Speciality goods are moderately durable goods that wear out with regular use and have to be replaced, such as clothing. These goods are unique, so consumers need to make more effort to acquire these items; as such exclusive distributor arrangements and franchises are often used to sell them.

==Classification ==
The classification scheme is based on the way consumers purchase. This system is based on the definition that convenience and speciality goods are both purchased with a predetermined pattern in mind. In the case of the convenience good, the pattern is that the most accessible brand will be purchased; in the case of a speciality good, the pattern is that only a specific brand will be purchased.

For example, if the customer utilizes an outlet because it is the most accessible, it would be considered, for that customer at least, a convenience store; while one in which the consumer shops even if he has to go considerably out of his way to reach it, would be considered a speciality store.

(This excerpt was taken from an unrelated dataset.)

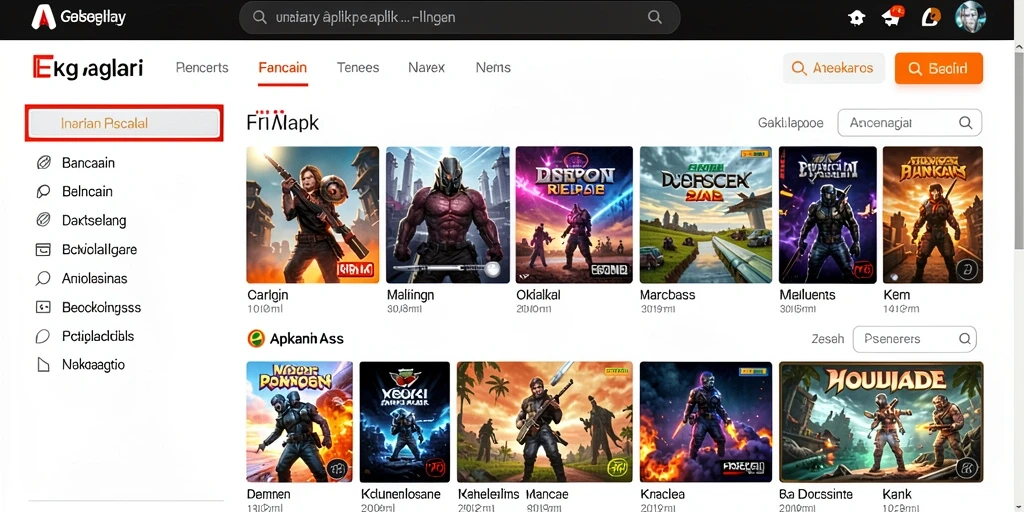
Task: Focus the Psenerers search field
Action: point(914,339)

A shopping good is one in which the consumer does not have a predetermined pattern in mind. Likewise, a shopping store is one which the consumer will undertake a search to select a store to patronize.

==Buying behavior==
Brands of high consumer loyalty are less likely to lose sales because they are not in many outlets. A speciality good choice is made by the buyer with respect to its value of the product in his life. When a certain decision has been made, he is unlikely to change the loyalty associated with the product to some other brand. At that moment, the consumer does not worry about the availability of that product in his area of convenience.